By Erik Larson and David Glovin
July 8 (Bloomberg) -- Marc Dreier, the New York law firm- founder who pleaded guilty to defrauding hedge funds of more than $400 million, should be sentenced to 145 years in jail, prosecutors said, as a defense lawyer sought a term of as little as 10 years.
The rival requests came in court filings today in federal court in Manhattan. Dreier will be sentenced on July 13 by U.S. District Judge Jed Rakoff. Investors who placed more than $740 million with Dreier lost at least $400 million, lawyers said.
“This defendant, an officer of the court, engaged in a more than $740 million series of frauds over a seven-year period largely to finance a personal life of extraordinary lavishness,” Assistant U.S. Attorney Jonathan Streeter wrote.
“In seeking some measure of leniency we appeal not to sympathy but to reason,” defense attorney Gerald Shargel wrote in his legal brief. “As colossal frauds capture national headlines, sentences for white-collar offenders must not become disproportionately long.”
Prosecutors said Dreier, 59, sold more than 85 phony promissory notes to at least 13 hedge funds and three individuals from 2004 to 2008. Dreier falsely told investors many of the fake notes were issued by New York developer Sheldon Solow, a client of his firm.
Dreier was arrested in Toronto on Dec. 2 and charged with impersonating a lawyer with the Ontario Teachers’ Pension Plan. He doesn’t have a plea deal with prosecutors. He pleaded guilty on May 11 to charges of money laundering, conspiracy, securities fraud and wire fraud.
‘Inexcusable’
“My crimes are inexcusable,” Dreier wrote in a letter to Rakoff that was included in court papers.
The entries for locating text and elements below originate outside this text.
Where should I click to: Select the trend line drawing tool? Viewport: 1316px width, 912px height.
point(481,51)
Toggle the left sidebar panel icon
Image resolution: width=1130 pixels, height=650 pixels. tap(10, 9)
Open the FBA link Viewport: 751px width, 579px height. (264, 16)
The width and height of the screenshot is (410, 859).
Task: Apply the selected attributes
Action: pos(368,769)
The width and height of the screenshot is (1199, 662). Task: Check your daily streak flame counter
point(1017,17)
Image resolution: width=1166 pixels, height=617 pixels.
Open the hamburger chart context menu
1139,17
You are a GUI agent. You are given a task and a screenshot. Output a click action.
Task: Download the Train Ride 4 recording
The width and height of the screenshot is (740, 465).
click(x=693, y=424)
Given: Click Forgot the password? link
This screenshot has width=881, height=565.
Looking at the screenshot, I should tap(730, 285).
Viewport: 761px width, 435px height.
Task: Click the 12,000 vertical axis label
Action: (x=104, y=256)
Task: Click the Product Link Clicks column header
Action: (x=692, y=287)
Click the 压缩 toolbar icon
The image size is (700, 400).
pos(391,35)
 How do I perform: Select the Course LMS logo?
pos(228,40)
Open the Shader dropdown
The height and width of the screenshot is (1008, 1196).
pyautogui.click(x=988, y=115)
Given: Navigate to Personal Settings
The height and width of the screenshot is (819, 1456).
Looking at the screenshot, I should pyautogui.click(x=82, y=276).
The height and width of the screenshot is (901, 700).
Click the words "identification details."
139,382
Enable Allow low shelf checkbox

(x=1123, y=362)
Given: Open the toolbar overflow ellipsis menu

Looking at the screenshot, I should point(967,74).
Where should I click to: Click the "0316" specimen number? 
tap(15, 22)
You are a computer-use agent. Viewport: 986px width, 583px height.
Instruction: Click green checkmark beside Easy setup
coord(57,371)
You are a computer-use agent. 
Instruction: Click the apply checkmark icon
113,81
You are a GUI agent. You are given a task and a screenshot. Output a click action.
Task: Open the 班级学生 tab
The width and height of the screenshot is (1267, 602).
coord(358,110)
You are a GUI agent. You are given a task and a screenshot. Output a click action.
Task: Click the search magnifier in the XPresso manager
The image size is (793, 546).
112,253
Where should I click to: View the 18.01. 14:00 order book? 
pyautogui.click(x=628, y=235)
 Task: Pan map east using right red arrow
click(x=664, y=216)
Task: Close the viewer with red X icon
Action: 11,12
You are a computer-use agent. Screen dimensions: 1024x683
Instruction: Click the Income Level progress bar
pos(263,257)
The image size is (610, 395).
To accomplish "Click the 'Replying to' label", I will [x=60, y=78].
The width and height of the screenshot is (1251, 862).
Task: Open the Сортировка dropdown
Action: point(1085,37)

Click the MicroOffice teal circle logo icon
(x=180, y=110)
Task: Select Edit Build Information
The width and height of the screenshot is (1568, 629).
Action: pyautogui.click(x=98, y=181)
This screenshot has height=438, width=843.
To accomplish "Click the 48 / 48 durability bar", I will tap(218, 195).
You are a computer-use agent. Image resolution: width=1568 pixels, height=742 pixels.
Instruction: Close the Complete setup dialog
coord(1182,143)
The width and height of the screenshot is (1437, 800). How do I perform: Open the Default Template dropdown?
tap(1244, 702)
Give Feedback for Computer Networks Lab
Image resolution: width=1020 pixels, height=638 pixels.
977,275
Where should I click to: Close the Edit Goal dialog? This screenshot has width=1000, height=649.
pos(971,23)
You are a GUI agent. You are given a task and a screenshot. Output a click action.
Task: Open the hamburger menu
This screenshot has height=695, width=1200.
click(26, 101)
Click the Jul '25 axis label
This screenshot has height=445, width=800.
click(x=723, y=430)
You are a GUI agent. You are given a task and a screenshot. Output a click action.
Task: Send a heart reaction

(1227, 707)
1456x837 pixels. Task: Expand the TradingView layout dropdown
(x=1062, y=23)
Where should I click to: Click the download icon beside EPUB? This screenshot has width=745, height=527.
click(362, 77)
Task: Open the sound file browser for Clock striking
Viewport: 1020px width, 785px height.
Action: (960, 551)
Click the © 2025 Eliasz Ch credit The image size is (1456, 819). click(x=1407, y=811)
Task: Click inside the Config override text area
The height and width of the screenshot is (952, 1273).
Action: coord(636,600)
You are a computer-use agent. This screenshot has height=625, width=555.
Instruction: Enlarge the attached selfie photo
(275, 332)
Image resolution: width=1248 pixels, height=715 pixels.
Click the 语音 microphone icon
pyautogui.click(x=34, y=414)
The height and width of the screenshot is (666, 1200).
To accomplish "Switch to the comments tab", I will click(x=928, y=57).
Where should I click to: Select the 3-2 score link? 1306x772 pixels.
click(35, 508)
He said he had been deeply in debt from his law firm expenses and costs of his divorce.
“All of this left me feeling overwhelmed -- by my debt, by a disappointing career, by a failed marriage. And so, incomprehensibly, in 2002 I started stealing.”
Dreir said he first invaded settlement proceeds due to a client. Then he arranged “a few bogus investments” with some individuals.
“And soon I stumbled upon the brazen idea of arranging fictitious loans from hedge funds, ostensibly from my principal client” and “diverting the loan proceeds to myself,” he wrote. “I can’t remember or imagine why I didn’t stop myself.”
‘Quicksand of Spending’
Dreier said he wound up in “a quicksand of spending.”
A court-appointed receiver in the bankruptcy of his 250- attorney law firm, Dreier LLP, reported that Dreier used investors’ money to subsidize the money-losing firm, to pay off some of the victims of the scam and to buy luxuries for himself, including a 121-foot yacht, vacation homes in the Hamptons on New York’s Long Island and a $39 million contemporary-art collection.
If Rakoff doesn’t sentence Dreier to 145 years, he should impose a sentence that keeps Dreier in prison for the rest of his life, Streeter said. Shargel said Dreier deserves “the opportunity to still have some meaningful life beyond incarceration.” Shargel proposed a sentence of 10 years to 12 1/2 years.
Confined, Watched
Dreier has been confined to his Manhattan luxury apartment and watched around the clock by armed guards paid for by friends and relatives, a condition of his $10 million bail.
Looming over the Dreier sentencing is the 150-year term handed out last week to Bernard Madoff, who pleaded guilty to a decades-long Ponzi scheme that cheated investors out of billions of dollars.
“It is impossible to ignore the sentence of 1,800 months recently handed out to Bernard Madoff,” Shargel wrote. “The facts of that case were unique. Respectfully, that sentence, which is far out of line with national standards and circuit precedent, is likewise unique and unsuitable for comparison.”
Also writing letters on Dreier’s behalf were his son Spencer, his daughter Jackie, and his mother Mildred.
The case is U.S. v. Dreier, 09-cr-00085, U.S. District Court, Southern District of New York (Manhattan).